Dataset entries ->
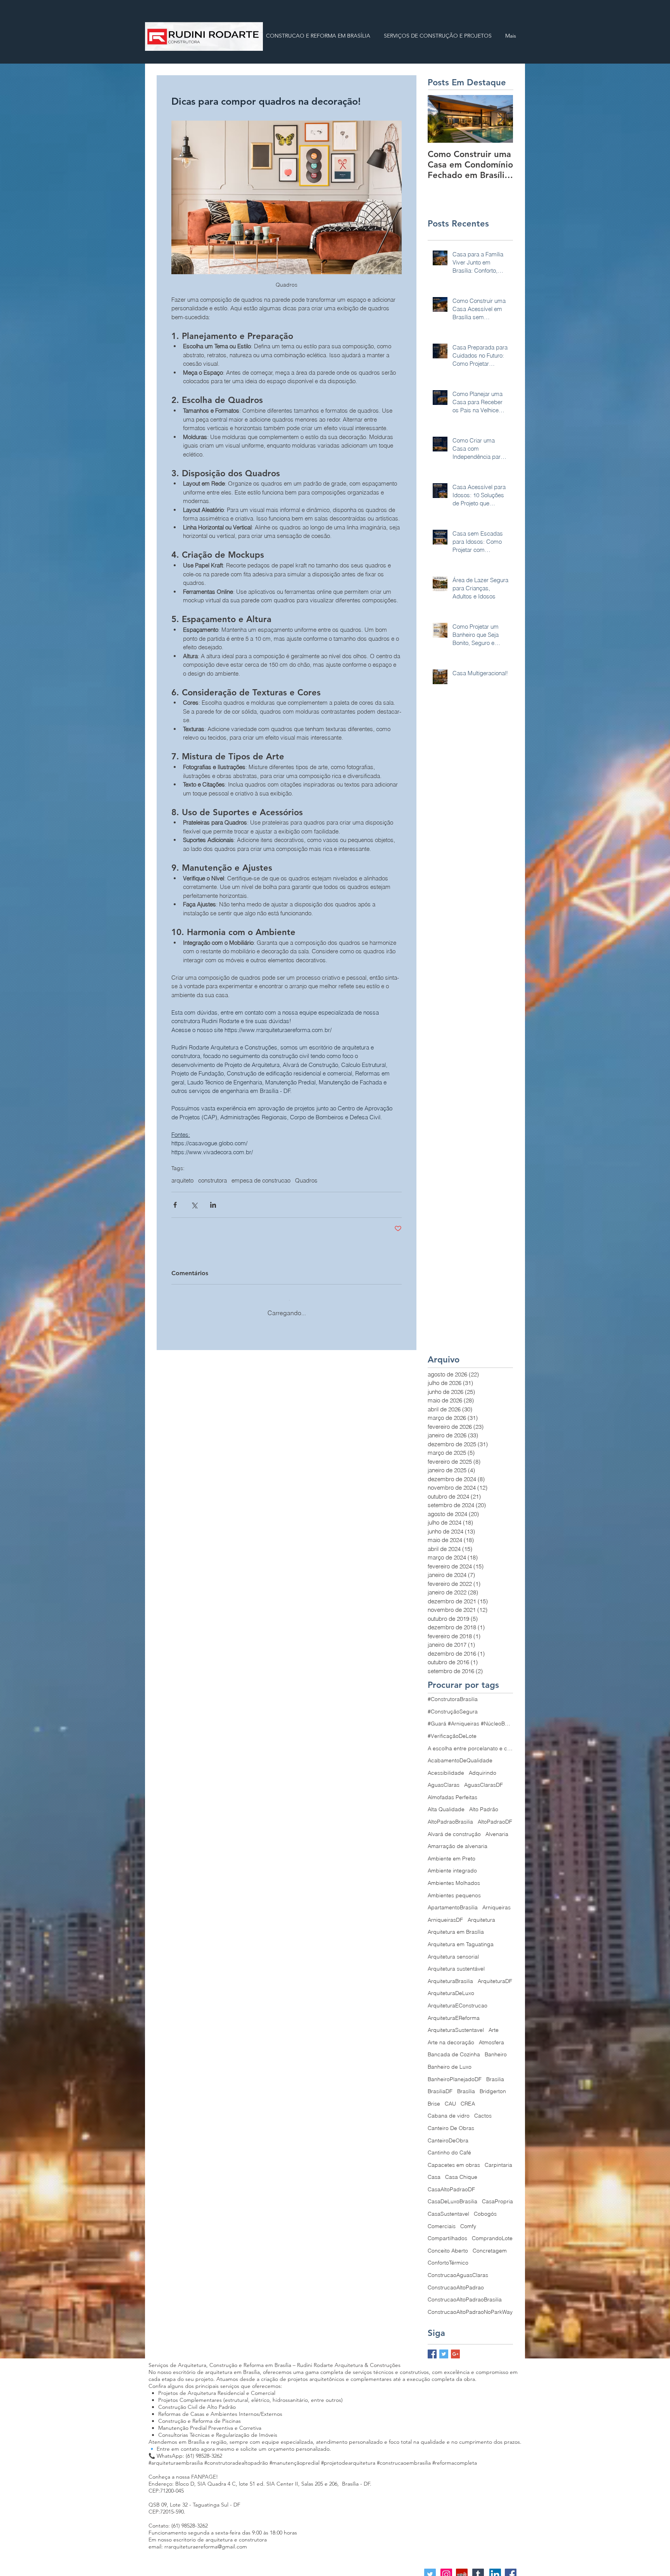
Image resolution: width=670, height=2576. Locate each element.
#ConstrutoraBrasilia (453, 1693)
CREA (468, 2097)
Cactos (483, 2109)
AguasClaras (443, 1779)
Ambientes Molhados (454, 1877)
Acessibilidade (446, 1766)
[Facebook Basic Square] (432, 2348)
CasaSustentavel (448, 2207)
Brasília (466, 2085)
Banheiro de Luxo (449, 2060)
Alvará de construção (454, 1828)
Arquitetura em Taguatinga (461, 1938)
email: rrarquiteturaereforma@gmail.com (198, 2540)
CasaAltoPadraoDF (451, 2183)
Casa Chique (461, 2171)
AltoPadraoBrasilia (450, 1815)
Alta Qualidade (446, 1803)
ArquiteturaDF (495, 1975)
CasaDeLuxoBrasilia (452, 2195)
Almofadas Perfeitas (452, 1791)
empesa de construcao (260, 1180)
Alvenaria (496, 1828)
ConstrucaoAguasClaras (458, 2269)
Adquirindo (482, 1766)
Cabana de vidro (449, 2109)
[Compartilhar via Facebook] (175, 1204)
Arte (494, 2024)
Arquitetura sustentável (456, 1962)
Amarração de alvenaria (457, 1840)
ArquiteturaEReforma (454, 2012)
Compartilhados (447, 2232)
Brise (434, 2097)
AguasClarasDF (483, 1779)
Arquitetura (481, 1913)
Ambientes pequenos (454, 1889)
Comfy (468, 2220)
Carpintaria (498, 2159)
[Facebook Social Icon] (510, 2568)
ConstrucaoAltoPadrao (456, 2281)
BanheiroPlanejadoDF (455, 2073)
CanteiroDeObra (448, 2134)
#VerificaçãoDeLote (452, 1730)
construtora (212, 1180)
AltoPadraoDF (495, 1815)
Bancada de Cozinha (454, 2048)
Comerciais (442, 2220)
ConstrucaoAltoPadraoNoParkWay (470, 2306)
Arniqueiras (496, 1901)
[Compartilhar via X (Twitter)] (194, 1204)
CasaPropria (497, 2195)
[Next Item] (500, 119)
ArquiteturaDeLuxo (451, 1987)
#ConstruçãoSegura (453, 1705)
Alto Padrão (483, 1803)
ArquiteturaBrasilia (450, 1975)
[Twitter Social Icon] (430, 2568)
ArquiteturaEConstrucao (457, 1999)
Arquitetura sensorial (453, 1950)
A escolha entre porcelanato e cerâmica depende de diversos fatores (470, 1742)
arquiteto (182, 1180)
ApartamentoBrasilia (453, 1901)
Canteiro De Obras (451, 2122)
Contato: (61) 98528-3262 (178, 2519)
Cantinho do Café (449, 2146)
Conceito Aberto (448, 2244)
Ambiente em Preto (451, 1852)
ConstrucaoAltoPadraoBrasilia (465, 2293)
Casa (434, 2171)
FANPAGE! (204, 2470)
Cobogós (485, 2207)
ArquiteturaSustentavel (456, 2024)
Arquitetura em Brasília (456, 1925)
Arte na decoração (451, 2036)
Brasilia (495, 2073)
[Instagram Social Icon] (446, 2568)
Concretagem (490, 2244)
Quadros (306, 1180)
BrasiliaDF (440, 2085)
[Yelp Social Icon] (462, 2568)
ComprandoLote (492, 2232)
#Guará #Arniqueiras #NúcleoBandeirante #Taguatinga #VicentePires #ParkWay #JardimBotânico (470, 1717)
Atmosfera (491, 2036)
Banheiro (496, 2048)
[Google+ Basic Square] (455, 2348)
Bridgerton (493, 2085)
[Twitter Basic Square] (443, 2348)
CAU (450, 2097)
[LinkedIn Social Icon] (495, 2568)
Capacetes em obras (454, 2159)
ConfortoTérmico (448, 2256)
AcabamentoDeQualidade (460, 1754)
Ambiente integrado (452, 1864)
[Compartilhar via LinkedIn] (213, 1204)
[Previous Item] (440, 119)
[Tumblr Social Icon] (478, 2568)
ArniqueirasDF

Problem details -> From the data above, say how many lines include "Twitter", and write nothing but the number.

Solution to this task -> 3